Our guide through this passage from innocence to experience is a pretty, young college graduate from Nevada who goes by the name Reno. Like so many naive artists before her, she makes the pilgrimage east to soak up the avant-garde spirit. “I knew no one else,” she tells us, “but downtown New York was so alive with people my age, and so thoroughly abandoned by most others, that the energy of the young seeped out of the ground. I figured it was only a matter of time before I met people, was part of something.”
With the camera she stole from school, she squats in a squalid apartment, waiting for — for what? To be inspired? To be discovered? “I thought art came from a brooding solitude,” she says. “I felt it had to involve risk, some genuine risk.” But what’s truly risky and what’s truly genuine prove difficult for Reno to determine.

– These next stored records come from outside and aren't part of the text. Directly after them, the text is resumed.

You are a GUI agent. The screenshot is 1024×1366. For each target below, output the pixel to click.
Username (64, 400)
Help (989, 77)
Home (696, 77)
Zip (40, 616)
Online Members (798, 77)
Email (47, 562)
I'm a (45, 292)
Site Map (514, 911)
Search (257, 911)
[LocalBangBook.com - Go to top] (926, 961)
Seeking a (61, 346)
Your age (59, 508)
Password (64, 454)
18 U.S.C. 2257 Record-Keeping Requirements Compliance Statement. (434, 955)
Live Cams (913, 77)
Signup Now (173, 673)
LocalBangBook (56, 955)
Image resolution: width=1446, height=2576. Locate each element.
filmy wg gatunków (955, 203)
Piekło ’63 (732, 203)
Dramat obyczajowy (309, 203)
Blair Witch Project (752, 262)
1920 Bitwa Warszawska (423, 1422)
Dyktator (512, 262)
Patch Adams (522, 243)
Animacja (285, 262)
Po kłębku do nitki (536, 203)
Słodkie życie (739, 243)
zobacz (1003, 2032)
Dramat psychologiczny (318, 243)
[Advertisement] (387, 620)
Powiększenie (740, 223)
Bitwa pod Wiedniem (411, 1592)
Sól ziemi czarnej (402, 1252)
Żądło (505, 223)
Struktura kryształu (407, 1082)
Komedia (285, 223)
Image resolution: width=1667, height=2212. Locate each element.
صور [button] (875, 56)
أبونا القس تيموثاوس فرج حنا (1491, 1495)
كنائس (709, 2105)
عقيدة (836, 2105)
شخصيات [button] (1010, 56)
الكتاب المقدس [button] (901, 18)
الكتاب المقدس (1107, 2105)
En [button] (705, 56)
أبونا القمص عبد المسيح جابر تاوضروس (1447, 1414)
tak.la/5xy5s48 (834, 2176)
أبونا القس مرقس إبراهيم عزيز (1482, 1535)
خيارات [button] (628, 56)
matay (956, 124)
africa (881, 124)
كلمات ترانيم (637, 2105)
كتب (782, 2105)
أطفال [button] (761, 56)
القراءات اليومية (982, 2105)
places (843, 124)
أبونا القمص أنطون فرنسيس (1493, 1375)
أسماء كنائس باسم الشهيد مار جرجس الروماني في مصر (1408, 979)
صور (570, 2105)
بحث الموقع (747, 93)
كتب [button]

There’s a “Midnight Cowboy” vibe to this New York adventure engorged with potential sex and transformation. Desperately lonely and baffled by the so-called art she sees on display, Reno is just about to give up when she happens to fall in with a dissolute couple in an empty bar. The next 20 brilliant pages could make any writer’s career: a set piece of New York night life that’s a daze of comedy, poignancy and violence. Unsure whether she’s expected to follow them or not, Reno and this drunk pair float from bar to bar and finally to an apartment, where her hosts excuse themselves to make love — with a pistol full of blanks. I haven’t read anything quite like this scene since Tom took Nick Carraway to Myrtle’s little apartment in “The Great Gatsby.”
That evening with the drunk couple eventually ushers Reno into a group of artists, performers, gallery owners and general hangers-on who will be her comrades for the next two years. How well Kushner knows these exotic creatures who live in “a world of infatuation and innuendo and games.” She re-creates gallery openings that display their grasping ambition disguised under cool indifference, their utter lack of curiosity passed off as prior familiarity with anyone who’s anyone. And Kushner invites us along to their languid dinner parties, which serve up gourmet helpings of self-promotion spiced with menace and flattery.
Her attention to the way these artists talk comes as close to parody as Warhol got to Campbell’s soup. “I used to paint,” one blowhard announces. “I had to give it up. I lost contact with the paintings.” Another drones: “The main thing to understand is that I deal in light. I mean I deal with light. It’s a way of portraying light — light that is a lit picture of some other, original light.” One night, she listens to a man who plays endless tape recordings of himself: He wants to make himself sick of talking “by talking it all out.”